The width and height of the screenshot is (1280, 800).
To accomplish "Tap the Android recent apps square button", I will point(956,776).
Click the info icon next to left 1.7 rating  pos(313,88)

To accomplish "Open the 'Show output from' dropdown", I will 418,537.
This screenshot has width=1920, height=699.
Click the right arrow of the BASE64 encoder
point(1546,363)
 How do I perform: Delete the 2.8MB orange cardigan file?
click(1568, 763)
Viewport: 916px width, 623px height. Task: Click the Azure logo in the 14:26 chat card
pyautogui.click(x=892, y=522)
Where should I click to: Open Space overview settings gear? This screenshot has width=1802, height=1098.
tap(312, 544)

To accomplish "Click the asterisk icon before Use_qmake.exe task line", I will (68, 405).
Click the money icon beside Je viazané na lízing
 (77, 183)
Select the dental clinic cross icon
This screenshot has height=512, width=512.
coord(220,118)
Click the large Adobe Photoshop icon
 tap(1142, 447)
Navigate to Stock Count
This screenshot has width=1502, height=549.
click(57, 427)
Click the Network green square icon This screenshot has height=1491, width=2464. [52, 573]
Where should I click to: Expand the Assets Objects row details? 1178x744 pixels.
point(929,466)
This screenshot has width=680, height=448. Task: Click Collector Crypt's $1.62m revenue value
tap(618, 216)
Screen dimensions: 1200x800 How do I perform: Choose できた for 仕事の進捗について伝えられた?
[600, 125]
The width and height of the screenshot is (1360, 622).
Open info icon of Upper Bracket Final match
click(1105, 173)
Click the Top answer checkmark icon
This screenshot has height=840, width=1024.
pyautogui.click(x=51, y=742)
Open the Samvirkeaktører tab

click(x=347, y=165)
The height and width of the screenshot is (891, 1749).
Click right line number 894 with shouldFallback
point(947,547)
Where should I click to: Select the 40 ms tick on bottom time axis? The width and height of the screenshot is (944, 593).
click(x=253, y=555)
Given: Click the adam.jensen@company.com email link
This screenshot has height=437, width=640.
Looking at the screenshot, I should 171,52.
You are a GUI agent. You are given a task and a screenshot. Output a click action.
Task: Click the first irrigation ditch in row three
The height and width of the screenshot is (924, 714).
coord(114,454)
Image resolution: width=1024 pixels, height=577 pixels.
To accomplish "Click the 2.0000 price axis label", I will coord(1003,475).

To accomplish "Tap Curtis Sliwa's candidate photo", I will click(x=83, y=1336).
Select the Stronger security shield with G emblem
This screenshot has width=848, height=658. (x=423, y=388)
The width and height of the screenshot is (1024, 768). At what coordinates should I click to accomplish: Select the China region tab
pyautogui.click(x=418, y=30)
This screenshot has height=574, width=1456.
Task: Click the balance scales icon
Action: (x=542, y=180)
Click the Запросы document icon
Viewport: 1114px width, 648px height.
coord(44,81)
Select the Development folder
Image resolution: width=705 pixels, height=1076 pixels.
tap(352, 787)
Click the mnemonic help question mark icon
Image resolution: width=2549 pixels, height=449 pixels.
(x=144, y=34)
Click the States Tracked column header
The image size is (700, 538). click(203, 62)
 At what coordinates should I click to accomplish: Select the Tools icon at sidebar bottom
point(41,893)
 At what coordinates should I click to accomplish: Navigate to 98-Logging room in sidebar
# # #
● Assigned task
Looking at the records, how many lines include "square"? Respond with the number only.

● Written reply
2